Colors green and gestalt: print in CMYK

Whatever this world really is, it is not very much math. “Machine” green, natural green, “bluey” green — there may be algorithms to process these, but the human visual impression is not going to be mathematical.

Much of print matter today is in overall luminosity darker than Renaissance. For green to show as green, places are composed with darker, even raven hues.

Select green yet can print good in CMYK.

High Dynamic Range, known as HDR, can impress of color crisp clarity. It is capable of vivid green in… CMYK, provided you print from HDR process pastels. It is enough we design a swatch or palette.

The test page below is CMYK, and look at the green. Others are Pantone-coated, but not even the Pantone would have the green. Your viewing conditions should be ICC Adobe98, for the real world rather than gaming realms.

I have been making the colors for ■my grammar book. I have been unable to come to terms with gloom, and this US Web Coated SWOP v2 looks good enough. I have always imagined my grammar in colors you can find in nature. Green is important: it is my auxiliary and language form relativity, that is, freedom from the Conditional, Unreal Past and likes. It can be freedom generally.

Before print

CMYK-defined RGB32, the process color, is capable of results close to natural greenery, but what we see before print is not always what we get after. On the left, you can the same test page is PNG before export.

In words most plain, RGB32 in CMYK print is like an unbound color space that works within a bound color space, and we really can learn to do it at home.

We would not use process pastels for painting, as then we need to see in real time, but fonts or preset elements should be fine: especially fonts tend to come out darker or with much less color, in CMYK. Paintings are not printed in CMYK.

Computers usually offer the wide gamut or ICC, that is, virtual reality or print profiles for display. We can color manage from the Settings: wide gamut for computer games, and ICC for “real colors”, that is, such that we can use for our products in this real physical world. Adobe 1998 is really good quality and recognized in many apps.

Back to the “before and after”, a swatch may look even grayish, and come out print green CMYK. We can define any color, for pastel CMYK. Defined pastels not only let us keep colors for logos and other such bits: more, they can add a little bit of color.

Below, red dots mark print outputs very difficult to obtain any other way in CMYK. I don’t know about any other way, and I have tired many.
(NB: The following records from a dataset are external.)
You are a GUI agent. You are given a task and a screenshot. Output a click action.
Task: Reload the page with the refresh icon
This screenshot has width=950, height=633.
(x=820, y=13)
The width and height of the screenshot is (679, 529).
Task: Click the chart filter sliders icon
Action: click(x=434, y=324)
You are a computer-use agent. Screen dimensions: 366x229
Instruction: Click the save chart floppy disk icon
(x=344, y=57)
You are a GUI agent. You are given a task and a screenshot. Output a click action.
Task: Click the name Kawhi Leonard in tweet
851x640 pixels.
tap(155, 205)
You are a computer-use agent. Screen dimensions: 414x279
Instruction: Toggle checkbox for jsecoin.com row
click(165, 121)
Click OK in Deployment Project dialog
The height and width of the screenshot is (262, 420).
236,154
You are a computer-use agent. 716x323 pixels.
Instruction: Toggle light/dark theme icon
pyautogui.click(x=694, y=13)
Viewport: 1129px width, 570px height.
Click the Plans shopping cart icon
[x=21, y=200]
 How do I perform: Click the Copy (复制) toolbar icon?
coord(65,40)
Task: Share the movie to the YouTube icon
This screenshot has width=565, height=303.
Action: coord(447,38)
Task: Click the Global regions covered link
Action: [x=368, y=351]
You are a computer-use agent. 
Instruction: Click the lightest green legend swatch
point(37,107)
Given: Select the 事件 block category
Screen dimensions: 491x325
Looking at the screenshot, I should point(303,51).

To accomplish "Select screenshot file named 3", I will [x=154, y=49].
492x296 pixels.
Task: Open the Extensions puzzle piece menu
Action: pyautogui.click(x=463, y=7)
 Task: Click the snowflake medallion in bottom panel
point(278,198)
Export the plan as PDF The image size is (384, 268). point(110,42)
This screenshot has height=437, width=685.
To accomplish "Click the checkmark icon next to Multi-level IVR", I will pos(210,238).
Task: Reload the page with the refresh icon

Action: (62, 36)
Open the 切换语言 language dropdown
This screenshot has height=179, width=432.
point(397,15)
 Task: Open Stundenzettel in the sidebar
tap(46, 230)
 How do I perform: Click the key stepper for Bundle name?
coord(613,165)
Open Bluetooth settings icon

Maybe there is not.

The image on the right shows swatches and their print outputs in CMYK, HTML approximation, here simply for a green leaf. Below each row of pastels and their outputs there are the corresponding swatches and outputs without the process: vivid, which is progress from gloom, but not as color-rich.

Process pastel CMYK 80, 2, 100, 0, an HTML approximation.

To see the difference RGB32 is able to bring into CMYK, and it is enough to choose on the profile in PDF export, let us compare a CMYK green, CG32 in our HDR palette, done as textured vector brush in RGB8 and RGB32. Color profiling is going to make our HDR compatible even with everyday online converters. This means wide compatibility.

Most documents today are set to RGB 8 or 16 by default, but if we have designer software, the program is likely to have the RGB 32 option for anything we make from scratch (conversion of ready images might require that we “try-and-err”, to evaluate them for export).

If we work RGB32 for CMYK, we work higher specifics before export. It is altogether a good idea to work higher and reduce for compatibility. On the left here, there is a 600 dpi PNG edge; the 300 dpi is on the right; 550% magnification, both exported at 300. File size matters.

To work with high definition color, vector swatches are so good, that we always remember to lock them as layers.

Naturally, it would probably be best simply to get swatches to use. This is what I’m working on.

RGB32 has the advantage that CMYK does not generalize it the same as other palettes (lower RGB, 8 or even 24). RGB32 may become the preference for visual impressions of “clean color”.

Here, with the HDR RGB 184, the colors are visually very similar. Their parameters for CMYK, RGB, and Hex are the same — but the HSL may give alternate results. The work from vector is in the picture on the right, when we write in values.

It is a matter for my next book in the series, on colors blue, but it is worth mention here already: human eyes are natural for color. Night skies look shiny in the “mystic B20”, that is RGB 0, 0, 20;
Hex 000014, HSL 240, 100, 4;
CMYK 76, 71, 62, 85 (the picture is only an approximation, html changes colors a bit).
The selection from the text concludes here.